*** Given text ***
In February, city and construction officials were stunned by the collapse of crane in Tribeca. The crane’s 565-foot-long arm fell onto Worth Street, killing one and injuring three.
Now, one of the injured parties is planning to sue the city for $30 million, claiming negligence, recklessness and carelessness. The crane owner, its operator and the owner of 60 Hudson Street are also expected to be the targets of future lawsuits.
Thomas O’Brien says he suffered spinal cord injuries and skull fractures when the crane crushed his car, and may require surgery.
His lawyer Jonathan Damashek says the city “knew perfectly well that there were very high winds in the forecast… they knew this was a potentially dangerous crane and they should have taken down that crane early, and fully closed down the street.”
After the collapse, Mayor de Blasio announced new rules for crane safety and increased enforcement. Operators of crawler cranes are now required to cease operations and secure equipment when wind forecasts reach 20 miles per hour. Fines for failing to safeguard equipment were also doubled to $10,000.
But a technical working group that was convened to recommend further reforms relaxed rules after two months instead, allowing cranes to operate with forecasts of 30 mile per hour winds.
A spokesman from the Department of Buildings told DNAinfo that although the city already has “the most robust crane and construction regulations and inspection requirements in the country,” a new task force will “propose additional best practices and regulations where necessary.”
*** End of Given text ***
Instructions to follow: Set down the part of the crane collapse article between "After the collapse, Mayor" and "per hour winds.", inclusive, word for word.
*** Data under study ***
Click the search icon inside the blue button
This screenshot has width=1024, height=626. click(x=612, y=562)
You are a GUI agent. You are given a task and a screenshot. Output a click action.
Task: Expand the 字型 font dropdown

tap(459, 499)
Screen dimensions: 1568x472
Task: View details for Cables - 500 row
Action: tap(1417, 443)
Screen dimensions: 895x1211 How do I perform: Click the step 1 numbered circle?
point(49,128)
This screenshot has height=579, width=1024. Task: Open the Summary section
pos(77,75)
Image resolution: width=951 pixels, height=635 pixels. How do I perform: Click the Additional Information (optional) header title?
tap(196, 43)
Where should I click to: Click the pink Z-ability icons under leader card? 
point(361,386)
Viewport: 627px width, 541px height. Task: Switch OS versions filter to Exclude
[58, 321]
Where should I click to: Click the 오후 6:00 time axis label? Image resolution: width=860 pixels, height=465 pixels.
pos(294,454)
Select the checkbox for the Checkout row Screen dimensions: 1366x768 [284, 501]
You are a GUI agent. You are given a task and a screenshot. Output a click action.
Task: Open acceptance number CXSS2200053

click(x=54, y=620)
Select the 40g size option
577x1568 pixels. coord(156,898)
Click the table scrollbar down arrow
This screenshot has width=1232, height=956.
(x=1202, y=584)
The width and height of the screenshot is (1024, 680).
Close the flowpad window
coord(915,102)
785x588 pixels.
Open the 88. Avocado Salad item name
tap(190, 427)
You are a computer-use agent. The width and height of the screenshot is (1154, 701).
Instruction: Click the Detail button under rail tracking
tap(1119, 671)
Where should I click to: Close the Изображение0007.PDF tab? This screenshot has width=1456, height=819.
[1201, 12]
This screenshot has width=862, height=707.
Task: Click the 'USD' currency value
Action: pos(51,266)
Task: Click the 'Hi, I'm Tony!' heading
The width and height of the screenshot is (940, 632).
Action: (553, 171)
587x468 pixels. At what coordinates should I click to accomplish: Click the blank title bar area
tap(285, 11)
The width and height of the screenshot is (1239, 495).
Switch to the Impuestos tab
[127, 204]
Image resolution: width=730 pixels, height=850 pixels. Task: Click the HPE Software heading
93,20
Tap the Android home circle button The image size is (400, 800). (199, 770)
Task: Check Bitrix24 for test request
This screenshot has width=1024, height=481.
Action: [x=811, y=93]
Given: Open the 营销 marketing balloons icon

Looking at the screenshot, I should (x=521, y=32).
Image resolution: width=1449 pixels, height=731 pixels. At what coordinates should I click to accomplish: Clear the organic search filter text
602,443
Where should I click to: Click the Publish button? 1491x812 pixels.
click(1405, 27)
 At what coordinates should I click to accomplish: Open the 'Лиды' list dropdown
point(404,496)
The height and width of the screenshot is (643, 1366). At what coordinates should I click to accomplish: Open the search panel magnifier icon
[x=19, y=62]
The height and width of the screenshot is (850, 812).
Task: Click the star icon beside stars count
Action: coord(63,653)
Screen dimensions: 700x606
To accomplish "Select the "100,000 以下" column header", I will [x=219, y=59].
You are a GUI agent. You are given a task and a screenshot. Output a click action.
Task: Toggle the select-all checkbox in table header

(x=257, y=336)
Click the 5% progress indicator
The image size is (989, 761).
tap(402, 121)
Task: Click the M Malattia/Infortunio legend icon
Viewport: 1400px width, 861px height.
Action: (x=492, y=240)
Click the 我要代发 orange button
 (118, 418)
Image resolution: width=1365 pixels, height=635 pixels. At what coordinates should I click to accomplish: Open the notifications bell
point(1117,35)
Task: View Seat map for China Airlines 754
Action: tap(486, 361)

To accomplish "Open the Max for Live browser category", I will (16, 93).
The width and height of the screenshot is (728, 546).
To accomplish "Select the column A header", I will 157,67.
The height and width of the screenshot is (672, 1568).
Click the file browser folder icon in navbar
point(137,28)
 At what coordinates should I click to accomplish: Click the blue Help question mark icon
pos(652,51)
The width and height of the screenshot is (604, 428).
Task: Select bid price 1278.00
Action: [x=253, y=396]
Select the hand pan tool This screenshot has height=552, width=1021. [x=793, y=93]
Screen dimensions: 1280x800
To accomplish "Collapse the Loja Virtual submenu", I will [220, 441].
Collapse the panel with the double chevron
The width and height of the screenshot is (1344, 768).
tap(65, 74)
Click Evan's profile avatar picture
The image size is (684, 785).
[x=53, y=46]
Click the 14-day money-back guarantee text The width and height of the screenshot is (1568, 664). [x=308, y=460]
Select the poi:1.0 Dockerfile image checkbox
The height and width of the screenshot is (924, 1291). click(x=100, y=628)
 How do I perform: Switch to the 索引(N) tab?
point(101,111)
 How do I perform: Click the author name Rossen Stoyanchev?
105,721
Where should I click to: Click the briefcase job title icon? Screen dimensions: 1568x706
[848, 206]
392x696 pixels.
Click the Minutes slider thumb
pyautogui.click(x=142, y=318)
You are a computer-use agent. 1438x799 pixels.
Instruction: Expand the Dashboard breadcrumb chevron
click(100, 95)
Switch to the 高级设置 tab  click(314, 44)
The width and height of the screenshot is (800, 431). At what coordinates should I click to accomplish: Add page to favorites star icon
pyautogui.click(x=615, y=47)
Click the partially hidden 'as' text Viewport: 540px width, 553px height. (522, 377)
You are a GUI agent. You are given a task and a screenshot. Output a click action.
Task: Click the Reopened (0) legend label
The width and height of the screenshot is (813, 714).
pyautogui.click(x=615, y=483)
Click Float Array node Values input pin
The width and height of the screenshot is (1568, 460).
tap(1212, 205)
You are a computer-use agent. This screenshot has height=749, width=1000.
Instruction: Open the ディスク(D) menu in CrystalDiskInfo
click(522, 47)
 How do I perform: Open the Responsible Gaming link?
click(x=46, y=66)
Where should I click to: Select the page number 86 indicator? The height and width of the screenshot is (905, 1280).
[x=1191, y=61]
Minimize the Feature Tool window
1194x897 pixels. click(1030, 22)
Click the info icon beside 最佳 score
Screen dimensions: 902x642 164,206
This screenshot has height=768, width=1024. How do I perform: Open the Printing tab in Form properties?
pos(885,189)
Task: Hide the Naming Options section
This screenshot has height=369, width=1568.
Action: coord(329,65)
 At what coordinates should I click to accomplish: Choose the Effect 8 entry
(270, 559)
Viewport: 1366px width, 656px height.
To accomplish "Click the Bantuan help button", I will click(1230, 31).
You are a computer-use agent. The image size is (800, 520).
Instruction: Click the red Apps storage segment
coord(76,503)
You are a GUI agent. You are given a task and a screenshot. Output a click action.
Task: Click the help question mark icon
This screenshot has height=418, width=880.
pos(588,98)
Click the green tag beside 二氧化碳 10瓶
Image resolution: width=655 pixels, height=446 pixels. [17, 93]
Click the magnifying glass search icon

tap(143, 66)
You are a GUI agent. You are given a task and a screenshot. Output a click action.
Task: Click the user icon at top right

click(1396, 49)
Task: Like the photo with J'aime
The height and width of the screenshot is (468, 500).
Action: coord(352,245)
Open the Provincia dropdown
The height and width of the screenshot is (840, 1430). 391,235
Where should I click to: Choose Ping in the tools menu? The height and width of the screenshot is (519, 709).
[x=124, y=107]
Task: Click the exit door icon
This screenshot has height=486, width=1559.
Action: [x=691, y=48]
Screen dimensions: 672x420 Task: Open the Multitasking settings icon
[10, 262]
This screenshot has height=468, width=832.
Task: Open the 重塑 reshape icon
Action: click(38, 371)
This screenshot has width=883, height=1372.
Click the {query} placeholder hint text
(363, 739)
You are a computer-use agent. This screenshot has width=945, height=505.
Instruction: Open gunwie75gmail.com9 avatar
*** End of Data under study ***
Result of the exercise:
After the collapse, Mayor de Blasio announced new rules for crane safety and increased enforcement. Operators of crawler cranes are now required to cease operations and secure equipment when wind forecasts reach 20 miles per hour. Fines for failing to safeguard equipment were also doubled to $10,000.
But a technical working group that was convened to recommend further reforms relaxed rules after two months instead, allowing cranes to operate with forecasts of 30 mile per hour winds.